● **EXTRAIT DU DOCUMENT**:

ENTRETIEN – La Grande Sophie a entamé, depuis septembre 2015, une nouvelle tournée de concerts. Jeudi 4 février, elle jouera sur la scène de la Belle Électrique à Grenoble les morceaux de son dernier opus, Nos histoires, et quelques-uns de ses titres les plus connus. Elle nous parle de son goût pour la scène, de son dernier album qu’elle a voulu lumineux, de ses coups de cœur musicaux…
Non, elle n’est pas Maria Yudina, cette pianiste et dissidente russe qui donne son nom à l’un des titres de son dernier album. Mais Sophie Huriaux, alias La Grande Sophie, a tout de même su se faire un prénom dans la chanson française depuis ses débuts à Paris dans les années 1990.
Sept albums, dont quatre disques d’or et quelques récompenses prestigieuses – notamment, celle du meilleur album aux Victoires de la musique pour « La Place du fantôme » en 2013 – attestent d’une carrière bien remplie.
Souvenez-vous, son plus gros succès, « Du courage », avait fait office d’hymne de campagne de Ségolène Royal lors des présidentielles de 2007. C’est dire la popularité de la chanteuse ! Toutefois, si La Grande Sophie est désormais connue de tous, sa musique n’est pas toujours bien identifiée. Explication de la principale intéressée.
Au début de votre carrière dans les années 1990, vous avez inventé une expression, « kitchen miousic », pour définir votre musique. Quelle était votre intention ?
C’est vrai que quand j’ai sorti mon premier album, j’ai tout de suite parlé de « kitchen miousic » pour créer mon propre courant. J’avais très peur qu’on m’enferme dans un style et que je m’y sente à l’étroit. Je n’avais pas envie d’être cataloguée.
Et je crois qu’à travers mes albums j’ai réussi à éviter cela. J’ai exploré différentes choses. Il y a eu des tournants. Parfois, on ne sait pas dans quelle case me mettre : chanson ou rock français. Ça a pu me jouer des tours mais, finalement, c’est ma place et je ne la regrette pas.
Quel genre de musique écoutez-vous ces derniers temps ?
Évidemment, je suis sensible à la chanson française parce que c’est ma langue maternelle, celle qui va parler davantage à mes émotions. Mais j’écoute un petit peu de tout. Je peux aussi bien être touchée par du rap anglais que par de l’électro-pop française. Par exemple, dans cette dernière catégorie, hier, j’ai flashé sur un groupe niçois : Hyphen Hyphen. Mais je peux aussi aimer le dernier album de Luce…
Souvent, d’ailleurs, je prépare de petites playlists pour les diffuser avant le début de mes concerts. Un concert, c’est aussi l’ambiance qu’on installe avant que ça ne démarre.
Préférez-vous ces périodes intenses de tournée pendant lesquelles vous sillonnez le pays ou les temps d’écriture et de composition, plus calmes ?

● **MATÉRIAU FOURNI**:
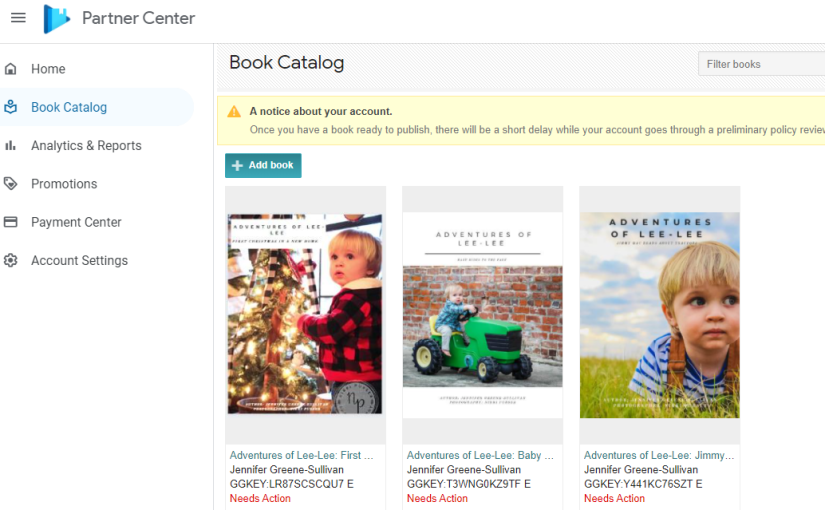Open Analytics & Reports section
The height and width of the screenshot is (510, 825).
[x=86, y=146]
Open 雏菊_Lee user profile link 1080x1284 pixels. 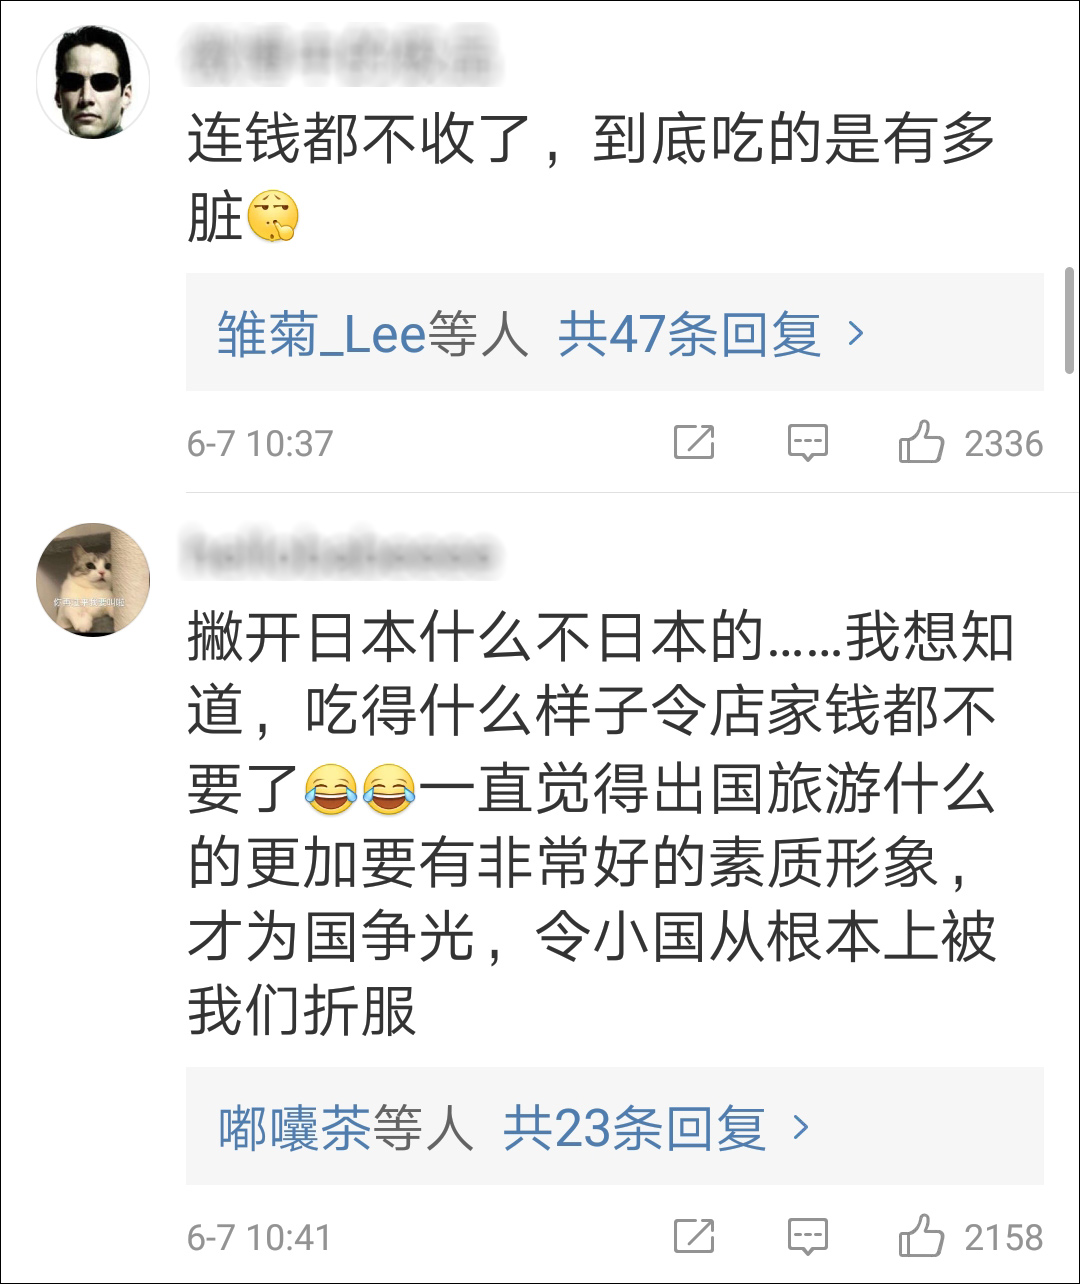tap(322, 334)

● **TRAVAIL DEMANDÉ**:
Pouvez-vous poursuivre l'entretien avec La Grande Sophie à la suite de sa dernière question ? Le matériau fourni ne vous servira pas.

● **RÉPONSE**:
J’adore l’ambiance de la tournée ! Partir avec le tour bus, tous ensemble. Ça a toujours été la liberté pour moi. Je trouve ça génial de voyager de ville en ville.
Combien de musiciens vous accompagnent sur cette tournée ?
On est quatre sur scène. C’est moi qui joue le rôle de guitar hero (rire) puisque je me charge des solos. C’est une tournée assez électrique. Sur les précédentes tournées, j’avais l’habitude d’avoir un musicien qui se chargeait de la guitare électrique et que j’accompagnais avec ma guitare acoustique. Cette fois, j’ai décidé de réaliser ce fantasme que j’ai toujours eu sans oser l’assumer. Je me fais plaisir !
On vous dit réservée. Comment réussissez-vous à affronter la scène ?
C’est assez bizarre mais sur scène je suis très différente. Habituellement, c’est vrai que je suis assez réservée, on ne me remarque pas. Mais sur scène, ce peut être l’inverse. J’aime être leader de mon équipe, avoir ce contact avec le public.
Peut-être que c’est parce que j’ai toujours eu du mal à trouver ma place au sein d’un groupe. J’ai toujours été un électron libre. Ma place, je la trouve en tournée.
Vous allez jouer les chansons de votre dernier opus, Nos histoires. Mais allez-vous également proposer d’anciens titres ?
Effectivement, on joue la totalité du dernier album parce que c’est la couleur que je voulais donner à cette tournée. Et ce qui m’amuse, c’est de revisiter les anciens titres pour les mettre au diapason des nouvelles chansons.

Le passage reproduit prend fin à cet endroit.